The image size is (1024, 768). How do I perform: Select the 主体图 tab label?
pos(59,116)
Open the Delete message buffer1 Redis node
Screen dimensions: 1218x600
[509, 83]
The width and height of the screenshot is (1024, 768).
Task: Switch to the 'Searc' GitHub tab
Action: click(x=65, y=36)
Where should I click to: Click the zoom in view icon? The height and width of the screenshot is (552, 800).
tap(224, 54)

= = = =

**TO DO**
The entries above need to be repeated in full, exactly as written.

**SOLVED EXERCISE**
The image size is (1024, 768). How do I perform: Select the 主体图 tab label?
pos(59,116)
Open the Delete message buffer1 Redis node
Screen dimensions: 1218x600
[509, 83]
The width and height of the screenshot is (1024, 768).
Task: Switch to the 'Searc' GitHub tab
Action: click(x=65, y=36)
Where should I click to: Click the zoom in view icon? The height and width of the screenshot is (552, 800).
tap(224, 54)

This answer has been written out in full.